- **Try it**: Continue the news release about the Ivanpah Valley solar projects court case, starting after its final sentence.

Federal District Court to Hear Case on Ivanpah Valley on Monday

Defenders of Wildlife on Monday will argue before the U.S. District Court of the Central District of California that First Solar should not be allowed to begin construction of the Silver State South and Stateline Solar projects in the Ivanpah Valley this spring because of the irreparable harm the projects would incur on critical desert tortoise habitat.  The Department of Interior permitted the projects even though biologists - including at the Fish and Wildlife Service - have argued that no additional large-scale development should take place in the Ivanpah Valley because it could impair a critical habitat linkage for the threatened desert tortoise.

The Department of Interior, California Energy Commission, and First Solar have filed notices in opposition to Defenders of Wildlife, claiming that the projects are critical components of Federal and State renewable energy programs, but failing to justify why these two projects must be built on such important wildlife habitat.  First Solar and other companies have built even larger solar projects on already-disturbed lands in California and Arizona, calling into question the wisdom of building the Silver State South and Stateline Solar projects on a narrow habitat linkage that the Department of Interior's own Solar Energy Development Program has since identified as an exclusion zone for large-scale solar energy development because of its importance to wildlife.

- **Entries shown**:
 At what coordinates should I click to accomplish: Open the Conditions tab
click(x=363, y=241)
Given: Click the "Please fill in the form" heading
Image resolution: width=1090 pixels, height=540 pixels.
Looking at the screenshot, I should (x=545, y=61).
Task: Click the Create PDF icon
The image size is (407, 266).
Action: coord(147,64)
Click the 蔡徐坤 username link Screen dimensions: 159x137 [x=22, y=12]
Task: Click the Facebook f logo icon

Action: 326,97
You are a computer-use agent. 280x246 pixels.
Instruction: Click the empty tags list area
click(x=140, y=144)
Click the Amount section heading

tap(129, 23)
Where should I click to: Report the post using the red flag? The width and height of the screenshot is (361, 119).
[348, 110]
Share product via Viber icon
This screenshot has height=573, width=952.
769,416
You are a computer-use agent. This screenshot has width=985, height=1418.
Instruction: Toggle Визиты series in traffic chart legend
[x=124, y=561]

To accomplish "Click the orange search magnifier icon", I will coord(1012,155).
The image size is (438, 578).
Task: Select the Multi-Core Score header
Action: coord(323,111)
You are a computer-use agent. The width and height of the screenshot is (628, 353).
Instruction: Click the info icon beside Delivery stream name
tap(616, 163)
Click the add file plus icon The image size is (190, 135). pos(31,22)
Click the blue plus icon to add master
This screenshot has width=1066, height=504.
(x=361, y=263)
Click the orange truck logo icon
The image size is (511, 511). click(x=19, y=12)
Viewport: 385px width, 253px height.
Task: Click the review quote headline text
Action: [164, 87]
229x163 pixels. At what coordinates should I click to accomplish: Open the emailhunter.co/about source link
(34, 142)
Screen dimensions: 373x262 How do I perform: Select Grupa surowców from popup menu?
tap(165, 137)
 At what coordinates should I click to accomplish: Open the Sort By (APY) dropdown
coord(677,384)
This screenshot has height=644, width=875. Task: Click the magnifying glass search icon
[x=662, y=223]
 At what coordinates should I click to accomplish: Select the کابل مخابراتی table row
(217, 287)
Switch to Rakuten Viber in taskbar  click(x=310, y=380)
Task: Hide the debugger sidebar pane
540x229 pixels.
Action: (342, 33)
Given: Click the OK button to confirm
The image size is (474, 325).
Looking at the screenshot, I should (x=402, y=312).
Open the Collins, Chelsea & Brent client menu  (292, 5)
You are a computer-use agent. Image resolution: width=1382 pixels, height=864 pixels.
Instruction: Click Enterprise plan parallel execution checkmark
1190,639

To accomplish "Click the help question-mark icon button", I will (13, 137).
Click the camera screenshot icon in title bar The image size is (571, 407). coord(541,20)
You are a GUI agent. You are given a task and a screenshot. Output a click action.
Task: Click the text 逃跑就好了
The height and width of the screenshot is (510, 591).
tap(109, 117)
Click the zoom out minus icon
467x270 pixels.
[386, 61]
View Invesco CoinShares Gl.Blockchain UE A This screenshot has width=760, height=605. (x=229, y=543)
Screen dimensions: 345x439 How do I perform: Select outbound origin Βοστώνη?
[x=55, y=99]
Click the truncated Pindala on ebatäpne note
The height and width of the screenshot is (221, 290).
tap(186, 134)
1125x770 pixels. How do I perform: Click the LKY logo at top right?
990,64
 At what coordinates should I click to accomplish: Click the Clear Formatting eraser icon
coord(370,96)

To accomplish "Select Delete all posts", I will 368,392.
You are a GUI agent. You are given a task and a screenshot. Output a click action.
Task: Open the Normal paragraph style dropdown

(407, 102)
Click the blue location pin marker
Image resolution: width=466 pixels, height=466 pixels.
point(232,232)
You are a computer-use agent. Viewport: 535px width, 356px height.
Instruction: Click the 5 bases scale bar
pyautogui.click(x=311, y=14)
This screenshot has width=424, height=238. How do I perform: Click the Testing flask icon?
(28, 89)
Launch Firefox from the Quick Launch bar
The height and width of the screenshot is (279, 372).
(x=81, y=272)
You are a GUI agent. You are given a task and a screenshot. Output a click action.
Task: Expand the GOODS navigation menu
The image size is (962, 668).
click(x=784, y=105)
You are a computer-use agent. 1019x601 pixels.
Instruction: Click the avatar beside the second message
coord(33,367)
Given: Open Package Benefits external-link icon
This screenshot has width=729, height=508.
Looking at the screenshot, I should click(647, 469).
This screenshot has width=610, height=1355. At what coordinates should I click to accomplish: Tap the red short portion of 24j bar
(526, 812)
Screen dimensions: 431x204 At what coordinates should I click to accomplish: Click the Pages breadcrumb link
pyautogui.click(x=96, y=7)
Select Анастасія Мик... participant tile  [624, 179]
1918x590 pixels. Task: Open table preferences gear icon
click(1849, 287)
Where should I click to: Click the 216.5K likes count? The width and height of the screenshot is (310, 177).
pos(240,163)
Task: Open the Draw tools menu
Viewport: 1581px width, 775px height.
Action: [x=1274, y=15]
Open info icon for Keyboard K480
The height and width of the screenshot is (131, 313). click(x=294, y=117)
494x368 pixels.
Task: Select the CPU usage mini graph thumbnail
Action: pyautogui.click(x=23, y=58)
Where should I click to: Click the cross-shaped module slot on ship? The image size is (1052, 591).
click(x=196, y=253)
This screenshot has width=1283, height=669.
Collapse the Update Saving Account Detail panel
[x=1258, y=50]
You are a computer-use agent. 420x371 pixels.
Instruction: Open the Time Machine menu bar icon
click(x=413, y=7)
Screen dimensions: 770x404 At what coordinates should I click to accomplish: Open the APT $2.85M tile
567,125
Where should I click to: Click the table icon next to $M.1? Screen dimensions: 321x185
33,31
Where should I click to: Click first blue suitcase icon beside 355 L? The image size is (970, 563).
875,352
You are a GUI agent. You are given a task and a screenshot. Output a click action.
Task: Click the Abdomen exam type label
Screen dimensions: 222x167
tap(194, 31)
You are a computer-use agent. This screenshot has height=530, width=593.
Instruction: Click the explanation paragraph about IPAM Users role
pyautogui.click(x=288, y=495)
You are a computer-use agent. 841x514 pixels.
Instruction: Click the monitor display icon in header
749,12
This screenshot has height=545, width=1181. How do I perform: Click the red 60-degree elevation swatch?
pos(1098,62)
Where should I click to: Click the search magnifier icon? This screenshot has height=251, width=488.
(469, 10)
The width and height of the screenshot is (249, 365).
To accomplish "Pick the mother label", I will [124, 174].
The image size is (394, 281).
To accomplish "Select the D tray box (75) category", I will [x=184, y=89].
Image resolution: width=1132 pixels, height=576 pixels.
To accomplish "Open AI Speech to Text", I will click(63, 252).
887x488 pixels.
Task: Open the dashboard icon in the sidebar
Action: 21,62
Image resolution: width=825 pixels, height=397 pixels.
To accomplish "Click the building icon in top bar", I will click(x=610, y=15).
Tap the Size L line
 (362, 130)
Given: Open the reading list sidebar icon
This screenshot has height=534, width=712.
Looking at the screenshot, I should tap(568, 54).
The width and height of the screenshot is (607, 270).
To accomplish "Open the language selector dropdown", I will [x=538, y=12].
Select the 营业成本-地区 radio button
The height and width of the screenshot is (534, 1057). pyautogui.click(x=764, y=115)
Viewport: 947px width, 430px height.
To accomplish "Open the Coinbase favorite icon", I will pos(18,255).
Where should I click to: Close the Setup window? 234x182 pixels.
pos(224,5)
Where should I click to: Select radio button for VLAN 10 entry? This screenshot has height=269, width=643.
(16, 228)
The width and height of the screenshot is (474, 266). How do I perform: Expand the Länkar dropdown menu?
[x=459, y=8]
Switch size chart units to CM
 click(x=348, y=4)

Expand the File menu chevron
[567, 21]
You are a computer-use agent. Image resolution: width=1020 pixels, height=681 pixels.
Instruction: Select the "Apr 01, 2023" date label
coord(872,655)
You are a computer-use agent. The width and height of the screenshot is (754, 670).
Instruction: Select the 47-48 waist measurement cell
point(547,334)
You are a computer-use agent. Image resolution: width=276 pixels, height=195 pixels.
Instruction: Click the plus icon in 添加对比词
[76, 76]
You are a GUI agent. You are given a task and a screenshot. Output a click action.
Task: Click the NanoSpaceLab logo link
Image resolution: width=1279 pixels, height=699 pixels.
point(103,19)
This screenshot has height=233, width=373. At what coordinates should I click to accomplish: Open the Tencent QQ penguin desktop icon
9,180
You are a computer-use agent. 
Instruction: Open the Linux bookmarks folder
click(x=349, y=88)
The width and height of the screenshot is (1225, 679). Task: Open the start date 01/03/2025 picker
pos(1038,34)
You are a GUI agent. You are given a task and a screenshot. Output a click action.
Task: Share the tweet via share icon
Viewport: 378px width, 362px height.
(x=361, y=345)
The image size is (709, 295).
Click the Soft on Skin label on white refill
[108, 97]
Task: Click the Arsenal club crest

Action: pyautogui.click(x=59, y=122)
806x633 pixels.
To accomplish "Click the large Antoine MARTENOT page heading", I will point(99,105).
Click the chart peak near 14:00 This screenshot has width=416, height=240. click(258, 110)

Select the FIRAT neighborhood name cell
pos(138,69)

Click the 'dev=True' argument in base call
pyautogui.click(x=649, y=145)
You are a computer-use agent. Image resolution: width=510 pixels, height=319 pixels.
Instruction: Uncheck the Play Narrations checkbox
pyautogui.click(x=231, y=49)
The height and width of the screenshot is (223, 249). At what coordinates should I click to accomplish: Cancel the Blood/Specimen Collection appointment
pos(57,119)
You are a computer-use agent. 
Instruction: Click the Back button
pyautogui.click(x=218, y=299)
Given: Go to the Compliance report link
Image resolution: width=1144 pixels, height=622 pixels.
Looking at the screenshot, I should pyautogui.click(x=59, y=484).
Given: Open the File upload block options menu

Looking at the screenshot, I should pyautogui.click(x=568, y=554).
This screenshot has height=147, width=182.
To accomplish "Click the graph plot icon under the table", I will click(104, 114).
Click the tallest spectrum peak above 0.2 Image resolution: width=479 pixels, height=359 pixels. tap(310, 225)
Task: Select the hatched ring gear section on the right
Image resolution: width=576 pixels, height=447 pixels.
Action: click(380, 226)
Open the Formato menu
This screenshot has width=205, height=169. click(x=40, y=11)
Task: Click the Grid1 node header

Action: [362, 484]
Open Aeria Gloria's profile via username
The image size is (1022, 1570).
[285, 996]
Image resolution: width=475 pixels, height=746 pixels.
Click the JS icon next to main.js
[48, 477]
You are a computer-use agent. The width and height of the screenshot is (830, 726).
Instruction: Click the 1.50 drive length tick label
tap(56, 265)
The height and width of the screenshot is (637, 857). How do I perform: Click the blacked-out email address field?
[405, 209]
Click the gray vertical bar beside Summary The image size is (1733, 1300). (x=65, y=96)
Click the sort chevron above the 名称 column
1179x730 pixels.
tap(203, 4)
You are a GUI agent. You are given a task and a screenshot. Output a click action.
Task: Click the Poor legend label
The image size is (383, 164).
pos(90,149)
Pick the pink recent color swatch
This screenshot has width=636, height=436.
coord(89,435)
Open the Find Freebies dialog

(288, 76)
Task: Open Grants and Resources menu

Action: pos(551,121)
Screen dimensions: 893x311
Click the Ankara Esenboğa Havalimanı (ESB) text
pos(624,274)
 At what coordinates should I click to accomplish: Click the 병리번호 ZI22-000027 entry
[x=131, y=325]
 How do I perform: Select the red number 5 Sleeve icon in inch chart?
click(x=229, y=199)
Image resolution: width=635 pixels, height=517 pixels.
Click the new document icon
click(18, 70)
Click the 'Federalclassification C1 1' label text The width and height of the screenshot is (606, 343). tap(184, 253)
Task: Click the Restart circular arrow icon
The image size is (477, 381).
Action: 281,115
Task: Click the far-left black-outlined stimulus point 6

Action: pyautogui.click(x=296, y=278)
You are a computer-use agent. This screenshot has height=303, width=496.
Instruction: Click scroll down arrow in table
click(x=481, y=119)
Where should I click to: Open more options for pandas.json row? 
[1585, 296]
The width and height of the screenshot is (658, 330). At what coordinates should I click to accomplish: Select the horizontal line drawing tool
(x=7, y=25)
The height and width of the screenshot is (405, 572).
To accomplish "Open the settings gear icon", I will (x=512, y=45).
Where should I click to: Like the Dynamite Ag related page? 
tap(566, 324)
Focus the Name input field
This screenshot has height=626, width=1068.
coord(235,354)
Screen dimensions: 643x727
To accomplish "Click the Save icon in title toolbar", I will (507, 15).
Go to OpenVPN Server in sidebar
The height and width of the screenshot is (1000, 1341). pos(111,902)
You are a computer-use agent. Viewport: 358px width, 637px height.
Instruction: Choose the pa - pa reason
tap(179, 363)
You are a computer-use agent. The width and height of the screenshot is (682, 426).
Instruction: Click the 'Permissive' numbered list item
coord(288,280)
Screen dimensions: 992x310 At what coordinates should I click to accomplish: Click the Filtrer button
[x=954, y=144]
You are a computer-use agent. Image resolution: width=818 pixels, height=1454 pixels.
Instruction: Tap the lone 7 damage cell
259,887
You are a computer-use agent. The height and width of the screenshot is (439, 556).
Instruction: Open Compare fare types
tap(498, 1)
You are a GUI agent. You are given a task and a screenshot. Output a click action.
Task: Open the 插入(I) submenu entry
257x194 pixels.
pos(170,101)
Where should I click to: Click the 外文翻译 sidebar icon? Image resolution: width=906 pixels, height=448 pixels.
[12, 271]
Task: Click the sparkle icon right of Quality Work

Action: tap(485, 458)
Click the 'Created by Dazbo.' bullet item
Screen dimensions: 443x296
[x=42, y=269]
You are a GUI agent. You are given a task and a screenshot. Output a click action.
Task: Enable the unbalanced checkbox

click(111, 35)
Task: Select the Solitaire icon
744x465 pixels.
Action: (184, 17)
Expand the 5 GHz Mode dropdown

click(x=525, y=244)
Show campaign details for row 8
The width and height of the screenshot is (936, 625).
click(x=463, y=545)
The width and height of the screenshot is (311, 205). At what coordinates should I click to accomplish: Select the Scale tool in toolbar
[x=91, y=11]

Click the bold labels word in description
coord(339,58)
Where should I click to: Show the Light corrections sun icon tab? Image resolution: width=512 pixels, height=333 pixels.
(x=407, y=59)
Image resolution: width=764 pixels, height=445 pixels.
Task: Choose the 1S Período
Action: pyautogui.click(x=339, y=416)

- **Answer to the exercise**:
It is clear that the Department of Interior does not know whether Silver State South Solar will have a long-term impact on habitat connectivity for the desert tortoise, which is why studies will be conducted after the projects are built to determine what impact they will have on the viability of the tortoise habitat linkage.  And if the studies determine there is a negative impact, Interior does not know what steps it will take to restore the linkage.  Even the Fish and Wildlife Service's own biological opinion declares that irreparable harm is a potential outcome of the Silver State South solar project:

"Although the loss of habitat would occur in a relatively short time and be clearly visible, loss or degradation of connectivity would likely not occur for several years and be more difficult to detect."

If the connectivity is degraded, the biological opinion states that:

"demographic stochasticity and genetic deterioration likely [to] diminish the potential for population growth."

And Interior's own recovery plan for the desert tortoise states that habitat fragmentation places isolated populations:

"...at higher risk of localized extirpation from stochastic events or from inbreeding depression (Boarman et al. 1997; Boarman and Sazaki 2006)."

Furthermore, the Obama administration's own National Fish, Wildlife and Plants Climate Adaptation Strategy identifies protecting critical wildlife linkages and minimizing impacts from renewable energy development on wildlife habitat as key goals.

If the U.S. District Court does not grant injunctive relief, First Solar may begin disturbing tortoise habitat on April 3, 2014.